Stored dataset items
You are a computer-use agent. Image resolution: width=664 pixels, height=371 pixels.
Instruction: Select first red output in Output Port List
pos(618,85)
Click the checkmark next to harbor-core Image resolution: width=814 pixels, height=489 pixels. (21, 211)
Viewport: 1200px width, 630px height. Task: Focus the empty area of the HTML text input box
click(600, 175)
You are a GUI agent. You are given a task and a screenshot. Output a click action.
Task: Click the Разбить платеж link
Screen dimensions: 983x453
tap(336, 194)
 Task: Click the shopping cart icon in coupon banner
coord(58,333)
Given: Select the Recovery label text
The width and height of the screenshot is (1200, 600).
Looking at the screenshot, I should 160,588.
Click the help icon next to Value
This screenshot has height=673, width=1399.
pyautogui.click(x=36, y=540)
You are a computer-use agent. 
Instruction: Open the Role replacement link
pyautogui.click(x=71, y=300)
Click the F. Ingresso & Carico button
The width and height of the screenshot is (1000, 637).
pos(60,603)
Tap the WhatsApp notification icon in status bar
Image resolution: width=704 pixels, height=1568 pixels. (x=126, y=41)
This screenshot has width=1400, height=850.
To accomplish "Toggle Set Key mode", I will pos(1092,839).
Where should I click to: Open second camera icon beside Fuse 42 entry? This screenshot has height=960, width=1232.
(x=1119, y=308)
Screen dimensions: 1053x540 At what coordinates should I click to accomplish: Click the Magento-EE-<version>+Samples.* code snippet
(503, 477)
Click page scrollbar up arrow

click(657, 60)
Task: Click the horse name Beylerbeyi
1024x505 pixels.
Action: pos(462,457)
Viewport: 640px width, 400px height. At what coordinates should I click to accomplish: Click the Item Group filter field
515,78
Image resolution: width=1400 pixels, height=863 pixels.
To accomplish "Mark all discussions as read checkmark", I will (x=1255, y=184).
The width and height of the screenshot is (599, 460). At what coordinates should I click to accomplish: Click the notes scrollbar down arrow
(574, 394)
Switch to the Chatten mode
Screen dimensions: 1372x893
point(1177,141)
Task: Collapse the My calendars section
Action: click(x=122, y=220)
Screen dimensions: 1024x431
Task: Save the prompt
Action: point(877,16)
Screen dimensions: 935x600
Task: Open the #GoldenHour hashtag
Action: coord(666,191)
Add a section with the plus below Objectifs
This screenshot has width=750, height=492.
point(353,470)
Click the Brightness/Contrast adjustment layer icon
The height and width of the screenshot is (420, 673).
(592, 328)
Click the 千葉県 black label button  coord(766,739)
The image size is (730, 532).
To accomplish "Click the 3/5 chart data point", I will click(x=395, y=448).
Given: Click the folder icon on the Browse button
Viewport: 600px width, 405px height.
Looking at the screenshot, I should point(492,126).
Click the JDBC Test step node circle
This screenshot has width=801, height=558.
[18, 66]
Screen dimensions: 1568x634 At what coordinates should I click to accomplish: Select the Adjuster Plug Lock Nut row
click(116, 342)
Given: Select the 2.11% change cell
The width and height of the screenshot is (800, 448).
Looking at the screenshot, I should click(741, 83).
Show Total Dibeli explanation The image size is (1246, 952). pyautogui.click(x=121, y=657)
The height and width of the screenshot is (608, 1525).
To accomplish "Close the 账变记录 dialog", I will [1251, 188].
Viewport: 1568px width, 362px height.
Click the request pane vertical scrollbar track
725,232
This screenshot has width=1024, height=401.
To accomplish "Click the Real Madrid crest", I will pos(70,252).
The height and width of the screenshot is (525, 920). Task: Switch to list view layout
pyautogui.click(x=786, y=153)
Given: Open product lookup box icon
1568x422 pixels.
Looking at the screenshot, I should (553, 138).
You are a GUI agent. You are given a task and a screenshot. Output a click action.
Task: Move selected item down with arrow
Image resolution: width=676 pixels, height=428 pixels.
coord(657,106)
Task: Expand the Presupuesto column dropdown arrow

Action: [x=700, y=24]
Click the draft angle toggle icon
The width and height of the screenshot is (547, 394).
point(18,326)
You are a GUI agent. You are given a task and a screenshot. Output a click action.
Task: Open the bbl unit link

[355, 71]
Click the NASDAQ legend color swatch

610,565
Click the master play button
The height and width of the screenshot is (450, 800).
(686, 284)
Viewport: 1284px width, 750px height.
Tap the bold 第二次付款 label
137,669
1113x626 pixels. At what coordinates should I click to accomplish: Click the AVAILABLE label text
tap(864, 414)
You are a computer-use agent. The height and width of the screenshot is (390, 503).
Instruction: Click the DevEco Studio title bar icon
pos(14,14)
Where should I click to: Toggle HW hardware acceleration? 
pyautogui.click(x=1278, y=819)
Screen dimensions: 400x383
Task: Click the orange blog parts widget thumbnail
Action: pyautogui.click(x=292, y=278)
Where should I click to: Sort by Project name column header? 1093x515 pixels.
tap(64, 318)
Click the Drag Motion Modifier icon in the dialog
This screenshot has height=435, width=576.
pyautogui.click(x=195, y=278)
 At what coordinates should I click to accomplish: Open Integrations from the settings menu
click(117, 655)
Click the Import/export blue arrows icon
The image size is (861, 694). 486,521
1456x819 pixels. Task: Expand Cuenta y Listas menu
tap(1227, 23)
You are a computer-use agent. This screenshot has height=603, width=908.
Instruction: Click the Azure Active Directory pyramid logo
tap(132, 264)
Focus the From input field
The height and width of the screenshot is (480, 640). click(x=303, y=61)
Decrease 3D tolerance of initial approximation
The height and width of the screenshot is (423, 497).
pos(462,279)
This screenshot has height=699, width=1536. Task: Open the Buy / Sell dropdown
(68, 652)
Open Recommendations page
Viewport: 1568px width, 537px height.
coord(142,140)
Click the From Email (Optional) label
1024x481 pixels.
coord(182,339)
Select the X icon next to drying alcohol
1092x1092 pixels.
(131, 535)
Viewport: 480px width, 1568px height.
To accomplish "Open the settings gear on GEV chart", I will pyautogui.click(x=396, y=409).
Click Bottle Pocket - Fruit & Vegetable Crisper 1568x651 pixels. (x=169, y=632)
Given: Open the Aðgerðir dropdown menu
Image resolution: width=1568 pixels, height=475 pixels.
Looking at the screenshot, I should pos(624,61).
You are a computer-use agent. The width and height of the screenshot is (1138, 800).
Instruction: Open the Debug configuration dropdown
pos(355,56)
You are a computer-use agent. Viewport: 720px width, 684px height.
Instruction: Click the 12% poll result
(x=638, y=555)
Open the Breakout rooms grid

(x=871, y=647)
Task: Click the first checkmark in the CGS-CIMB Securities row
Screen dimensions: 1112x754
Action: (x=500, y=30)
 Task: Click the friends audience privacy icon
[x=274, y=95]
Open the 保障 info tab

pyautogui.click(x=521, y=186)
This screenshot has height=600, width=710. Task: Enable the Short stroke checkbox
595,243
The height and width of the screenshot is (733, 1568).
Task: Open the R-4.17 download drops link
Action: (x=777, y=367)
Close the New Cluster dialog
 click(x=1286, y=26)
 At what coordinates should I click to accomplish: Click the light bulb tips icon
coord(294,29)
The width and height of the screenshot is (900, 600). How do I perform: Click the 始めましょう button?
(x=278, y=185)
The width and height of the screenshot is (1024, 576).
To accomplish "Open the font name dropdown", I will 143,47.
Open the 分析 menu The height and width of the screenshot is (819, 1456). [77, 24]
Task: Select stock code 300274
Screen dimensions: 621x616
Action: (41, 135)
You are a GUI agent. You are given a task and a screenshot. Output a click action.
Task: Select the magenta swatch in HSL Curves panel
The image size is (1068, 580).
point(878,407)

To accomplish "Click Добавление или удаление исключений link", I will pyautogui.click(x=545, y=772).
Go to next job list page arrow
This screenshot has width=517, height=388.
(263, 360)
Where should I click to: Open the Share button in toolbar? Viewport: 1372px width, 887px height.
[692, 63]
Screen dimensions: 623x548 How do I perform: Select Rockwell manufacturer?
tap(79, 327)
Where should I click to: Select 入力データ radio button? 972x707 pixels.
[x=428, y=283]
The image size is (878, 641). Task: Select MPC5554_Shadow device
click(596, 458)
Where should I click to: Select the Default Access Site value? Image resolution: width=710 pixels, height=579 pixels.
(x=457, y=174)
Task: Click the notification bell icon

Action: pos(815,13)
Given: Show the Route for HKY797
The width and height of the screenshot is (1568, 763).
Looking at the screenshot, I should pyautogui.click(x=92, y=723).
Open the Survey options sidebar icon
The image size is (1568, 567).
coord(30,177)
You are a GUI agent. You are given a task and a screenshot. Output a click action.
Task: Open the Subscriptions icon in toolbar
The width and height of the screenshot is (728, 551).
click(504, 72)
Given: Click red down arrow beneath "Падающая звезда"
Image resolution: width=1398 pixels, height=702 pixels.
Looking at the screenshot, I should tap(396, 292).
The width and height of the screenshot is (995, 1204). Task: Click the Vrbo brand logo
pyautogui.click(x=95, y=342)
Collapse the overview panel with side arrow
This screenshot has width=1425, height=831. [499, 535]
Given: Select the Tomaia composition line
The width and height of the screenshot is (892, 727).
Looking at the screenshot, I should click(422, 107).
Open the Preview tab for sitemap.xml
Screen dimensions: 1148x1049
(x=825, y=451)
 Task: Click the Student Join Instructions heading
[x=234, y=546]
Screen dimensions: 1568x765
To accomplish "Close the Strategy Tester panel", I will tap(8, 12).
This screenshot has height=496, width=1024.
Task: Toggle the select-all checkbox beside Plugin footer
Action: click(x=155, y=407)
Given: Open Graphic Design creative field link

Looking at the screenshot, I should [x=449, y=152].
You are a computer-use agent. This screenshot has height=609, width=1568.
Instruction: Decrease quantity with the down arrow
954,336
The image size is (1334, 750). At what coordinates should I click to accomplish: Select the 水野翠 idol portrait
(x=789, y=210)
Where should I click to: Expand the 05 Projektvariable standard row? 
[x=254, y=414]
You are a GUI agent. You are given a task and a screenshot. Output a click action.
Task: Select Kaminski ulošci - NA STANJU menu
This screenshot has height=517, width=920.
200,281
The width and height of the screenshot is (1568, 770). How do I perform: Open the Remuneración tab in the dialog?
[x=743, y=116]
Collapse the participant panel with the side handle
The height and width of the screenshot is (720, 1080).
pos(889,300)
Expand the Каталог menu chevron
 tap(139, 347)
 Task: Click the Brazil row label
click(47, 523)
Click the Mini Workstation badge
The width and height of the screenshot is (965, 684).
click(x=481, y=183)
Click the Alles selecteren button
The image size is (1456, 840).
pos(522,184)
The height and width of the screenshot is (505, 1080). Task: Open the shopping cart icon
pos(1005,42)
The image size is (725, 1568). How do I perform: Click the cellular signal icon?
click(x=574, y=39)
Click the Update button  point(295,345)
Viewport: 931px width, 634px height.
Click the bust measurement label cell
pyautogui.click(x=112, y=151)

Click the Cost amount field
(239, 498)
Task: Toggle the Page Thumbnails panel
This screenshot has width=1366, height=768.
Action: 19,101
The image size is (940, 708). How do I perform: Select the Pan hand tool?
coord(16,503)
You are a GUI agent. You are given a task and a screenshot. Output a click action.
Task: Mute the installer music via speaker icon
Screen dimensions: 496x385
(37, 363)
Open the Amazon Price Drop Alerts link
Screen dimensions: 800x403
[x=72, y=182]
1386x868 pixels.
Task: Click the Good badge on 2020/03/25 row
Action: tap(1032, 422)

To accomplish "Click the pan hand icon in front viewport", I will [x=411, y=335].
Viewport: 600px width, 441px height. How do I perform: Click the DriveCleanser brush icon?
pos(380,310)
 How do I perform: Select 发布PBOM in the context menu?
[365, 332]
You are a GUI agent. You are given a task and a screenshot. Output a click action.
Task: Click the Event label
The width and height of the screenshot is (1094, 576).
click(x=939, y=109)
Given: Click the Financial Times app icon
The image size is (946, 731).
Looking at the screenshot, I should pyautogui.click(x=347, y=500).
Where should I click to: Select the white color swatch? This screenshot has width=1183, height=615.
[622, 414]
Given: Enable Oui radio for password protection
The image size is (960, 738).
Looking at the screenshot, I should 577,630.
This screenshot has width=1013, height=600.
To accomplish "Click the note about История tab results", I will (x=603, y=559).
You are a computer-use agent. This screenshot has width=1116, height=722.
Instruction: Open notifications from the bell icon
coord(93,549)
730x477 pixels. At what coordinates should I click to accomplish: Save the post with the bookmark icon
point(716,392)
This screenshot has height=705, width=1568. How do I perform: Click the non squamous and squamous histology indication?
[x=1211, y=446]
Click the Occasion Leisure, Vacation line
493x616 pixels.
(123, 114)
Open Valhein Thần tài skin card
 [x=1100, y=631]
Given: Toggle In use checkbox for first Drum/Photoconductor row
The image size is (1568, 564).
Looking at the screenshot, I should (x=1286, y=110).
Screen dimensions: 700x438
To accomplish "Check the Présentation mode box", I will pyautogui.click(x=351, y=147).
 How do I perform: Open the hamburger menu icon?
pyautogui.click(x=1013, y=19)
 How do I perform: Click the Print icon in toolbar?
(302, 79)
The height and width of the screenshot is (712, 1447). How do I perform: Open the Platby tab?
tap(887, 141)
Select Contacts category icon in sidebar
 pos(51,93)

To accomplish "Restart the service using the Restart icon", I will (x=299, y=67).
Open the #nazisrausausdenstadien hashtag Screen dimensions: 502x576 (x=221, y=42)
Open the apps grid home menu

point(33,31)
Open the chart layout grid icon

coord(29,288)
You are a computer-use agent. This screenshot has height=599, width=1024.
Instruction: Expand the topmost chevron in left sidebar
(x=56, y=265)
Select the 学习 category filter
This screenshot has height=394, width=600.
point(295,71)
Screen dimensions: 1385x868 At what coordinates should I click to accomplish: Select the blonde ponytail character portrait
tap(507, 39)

### Problem requirements
Copy, exactly and only, the lines above that begin with the one containing "Click the master play button" and finish with the one containing "Select the X icon next to drying alcohol".

### Task response
Click the master play button
The height and width of the screenshot is (450, 800).
(686, 284)
Viewport: 1284px width, 750px height.
Tap the bold 第二次付款 label
137,669
1113x626 pixels. At what coordinates should I click to accomplish: Click the AVAILABLE label text
tap(864, 414)
You are a computer-use agent. The height and width of the screenshot is (390, 503).
Instruction: Click the DevEco Studio title bar icon
pos(14,14)
Where should I click to: Toggle HW hardware acceleration? 
pyautogui.click(x=1278, y=819)
Screen dimensions: 400x383
Task: Click the orange blog parts widget thumbnail
Action: pyautogui.click(x=292, y=278)
Where should I click to: Sort by Project name column header? 1093x515 pixels.
tap(64, 318)
Click the Drag Motion Modifier icon in the dialog
This screenshot has height=435, width=576.
pyautogui.click(x=195, y=278)
 At what coordinates should I click to accomplish: Open Integrations from the settings menu
click(117, 655)
Click the Import/export blue arrows icon
The image size is (861, 694). 486,521
1456x819 pixels. Task: Expand Cuenta y Listas menu
tap(1227, 23)
You are a computer-use agent. This screenshot has height=603, width=908.
Instruction: Click the Azure Active Directory pyramid logo
tap(132, 264)
Focus the From input field
The height and width of the screenshot is (480, 640). click(x=303, y=61)
Decrease 3D tolerance of initial approximation
The height and width of the screenshot is (423, 497).
pos(462,279)
This screenshot has height=699, width=1536. Task: Open the Buy / Sell dropdown
(68, 652)
Open Recommendations page
Viewport: 1568px width, 537px height.
coord(142,140)
Click the From Email (Optional) label
1024x481 pixels.
coord(182,339)
Select the X icon next to drying alcohol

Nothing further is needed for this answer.